温先生白着一张脸在门口迎接蓝道,温太太也是一脸凄然。

"怎么了?"蓝道询问,温太太搓着双手。

"柏先生,他们去了市集就没有回来。他们失踪了,三个人都不见。那天下午我就派杰洪和其他男孩出去找。杰洪找到了美雅,她给你留下一张字条。"

"美雅现在在哪里?"蓝道质问,将大厅扫视一遍。

"杰洪那个笨男孩……"温先生开口了,可怜兮兮地清清嗓子。"他说美雅不肯跟他回来,他也没有强迫她。我叫他再去找她,她已经走了。"

蓝道喃喃说了个诅咒的字眼,从温夫人颤抖的手中接过纸条。

先生:

我知道的时候已经太迟了。我为自己在此事件中所扮演的角色而哭泣,我有罪,虽然不是出于我的本意。我很希望能够帮上你的忙,但是我只知道尼洛就是在巴黎伤了你的人,有人付了一大笔钱要把贝于曼的女儿弄到手。尼洛说他们会带她横渡海峡到英国。我祈祷你会找到她,上帝宽恕我。

"天呀,美雅……"蓝道喃喃说道。"你为什么要跑?为什么?"他垂下头,转身背对温氏夫妇,手指紧紧捏住那张字条。他想到自己竟然引狼入室,收容了要偷走若薇的人,这种情况真是太讽刺了。他干笑一声。他不知若薇是否受了伤,是否害怕。"上帝明鉴,我要为此杀了你,尼洛!"他低语。"我要像猎狐一样追杀你。"蓝道从前也有过盛怒的时候,气得热血沸腾冲昏了头,不过这回已超过这个境界,他反而可以极度冷静地思考。他迅速从成打的可能方案中筛选出一个来,决定将采取的行动。"叫杰洪备马。"他对温先生说道,他古怪冰冷的眼神使后者为之瑟缩。"我要去加莱。"

夫妻俩都不敢劝他先休息一会儿再去,他离开以后,他俩几乎可说是松了口气。他冷若冰霜的态度和表情实在把他们吓坏了。

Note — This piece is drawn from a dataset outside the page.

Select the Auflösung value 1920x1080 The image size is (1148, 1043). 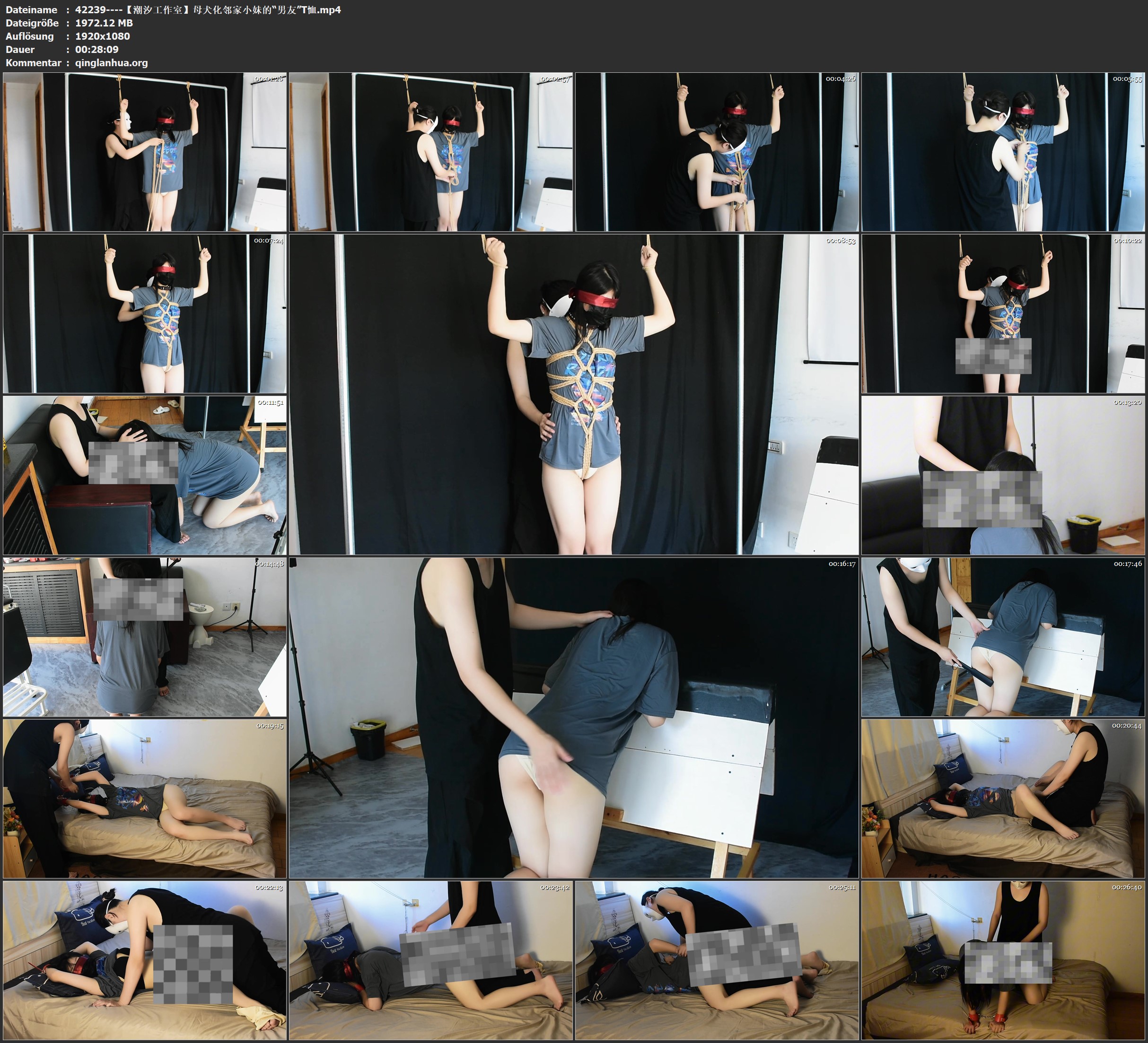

蓝道抵达加莱以后马上去找贝于曼,敲门敲了半天却没有人应。于是他用低沉而诚挚的声音警告说,如果不立刻请他进去,他就要破门而入。里头传来骚动的声,接着门畏畏缩缩地打开了,里克一身衣服好像是匆匆忙忙套上的,看到他惊讶得面容僵硬。

"柏爵爷,请进……有什么事吗?"

"贝于曼的女儿被绑架了,"蓝道开门见山地说道,大步走进房间。"都是因为他口风太松。要是我不能从他口中问出我必须知道的事情,我非让他这辈子没办法再开口不可。"这句话若是出于别人之口,里克会认为是夸大其辞。然而柏蓝道却是一副说到做到的样子,贝于曼的男仆不由得起了戒心。

"他不是故意把这个秘密泄漏出去的,"里克说道,声音发颤。"您只要稍微对贝于曼有点认识,就可以了解他发现自己有个女儿是什么心情。一个酷似他唯一爱过的女人的女儿——"

"爱,"蓝道重复把这个字讲得一副很亵渎的样子。"把他所谓的爱拿来和真正的爱相比,就像拿一杯水和大海去比,微不足道,淡而无味而且毫无作用。我不责怪他抛弃自己所爱的女人,因为那和我没关系。可是只为了夸口便出卖自己女儿的安全-一这我非找他算帐不可,因为他的轻率使我失去了一件极其宝贵的东西。他在哪里?"

"他病得无法下床,爵爷。他就躺在隔壁房里里,快要不省人事了。"

蓝道干笑一声,听起来使人不太愉快。"是急症吧?"他问道。"五分钟以前开始发病的,是不是?"

"爵爷,请不要这样……他真的病了。你仔细看看我们的环境。我们必须倚赖好心的外国人接济维生。我们没有足够的木炭来生火,没有足够的食物可吃,更别说维持人性尊严所不可或缺的东西了,譬如肥皂和新床单等等。"里克顿了一下,方才轻声补充:"这都是在他泄漏出若薇的秘密之后开始的。"